Once you have a found a paper, and have decided that it is of interest to you in some way (because of its results, its methodology, its theory, or whatever) you will naturally also be interested in who else has found the paper interesting. There are a number of ways to find the papers that refer to one you already know, and each approach has advantages and disadvantages.

It’s important to remember, however, that there’s no absolute “science” of citation searching. You cannot decide that a paper is “influential” (in the way that interests you), or “seminal”, or “marginalized” simply by asking one or another database. All the databases can do is to help you find the work of other scholars who have read and interpreted the paper in question.

In this session, Liv will help us to understand the resources that are available to us. The three main tools are Web of Science (also known as the Social Science Citation Index), Scopus, and Google Scholar. Each of them differ according both to functionality (the kind of searches you can do) and coverage (the set of texts that are searched). Liv will take you through a number of hands-on demonstrations.

In order to make this session as useful as possible, please bring your own problems and issues to us so we can address them specifically. It will be helpful if you send Liv a mail to give her time to prepare some searches. Be as specific as possible. What text(s) would like to do citation searches on? And why does it interest you?

See you there.

Paragraphs

Colloquium: Thursday, December 4, 14:00 to 16:00  in room A 2.35 (inside the CBS Library at Solbjerg Plads)

The paragraph is the unit of composition in scholarly prose writing. Though there are of course exceptions, in general you don’t want to say anything in a journal article that cannot be said within the form of a paragraph. But what is a paragraph really? That will be the topic of Thursday’s craft colloquium.

The most concrete definition I can give you is that a paragraph is a group of a least six sentences and at most two-hundred words that say one thing. The one thing that the paragraph says is stated clearly by one of the sentences and the rest provide the support or elaboration. “Support or elaboration” is a very broad notion. A paragraph can say that the internet has changed the way we do business and support this claim with statistics or historical documentation or an anecdote, or it can describe one or more business practices that has been changed. The important thing is that the central claim, expressed in what we call the “key sentence”, is what the reader takes away from the reading of the paragraph. Understanding it is the point of making the effort of understanding the rest of the paragraph.

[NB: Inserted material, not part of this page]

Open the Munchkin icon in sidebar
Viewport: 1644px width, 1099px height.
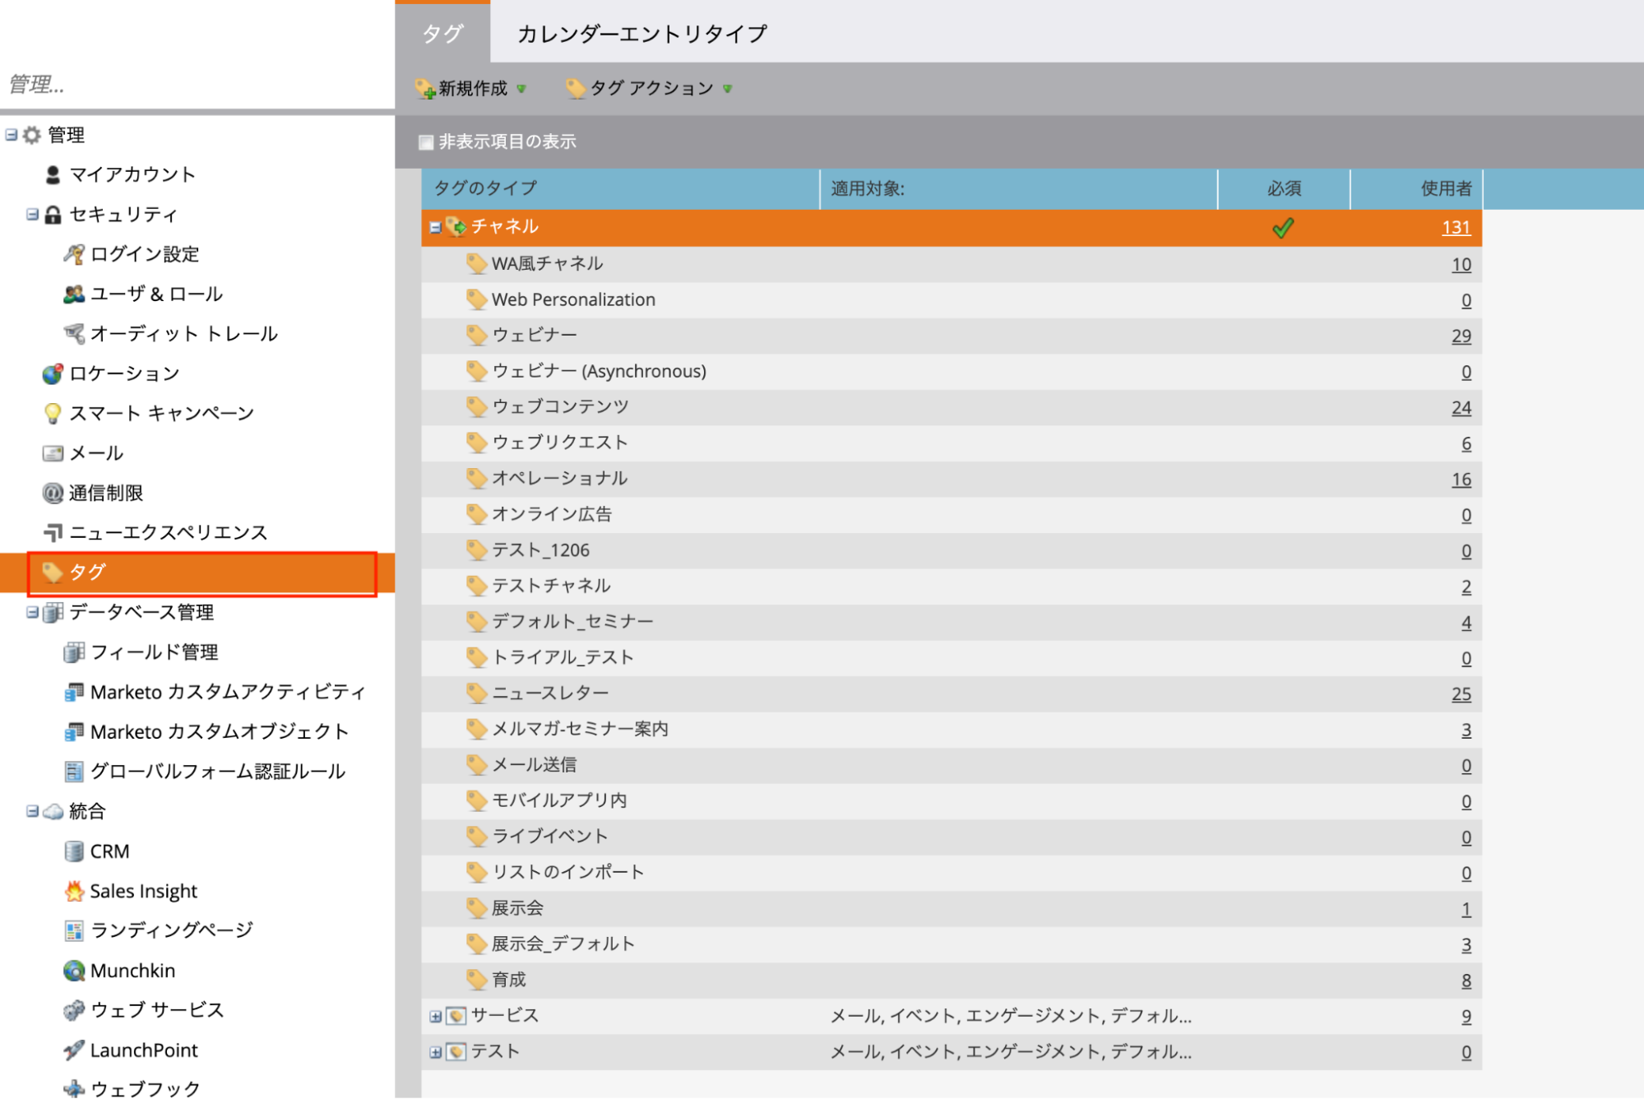click(74, 971)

A journal article is a simply an arrangement (indeed, a series) of paragraphs, usually about 40 in all. The 40 central claims made by the article provide us with an outline of the argument of the paper. If each paragraph does its job properly it will either convince us of the truth of its claim or (in cases where we already believe) improve our understanding of it. The reader’s task is to read, interpret and absorb about forty claims. The writer’s job is to construct an occasion for each of those acts of reading.

There is the question of how to write a paragraph and the question of how to string them together. On Thursday, if there are no objections, we’ll concentrate our attention of the former. We will look at and edit a number of a specific examples. Feel free to bring your own favorite examples, preferably in a Word document that we can edit.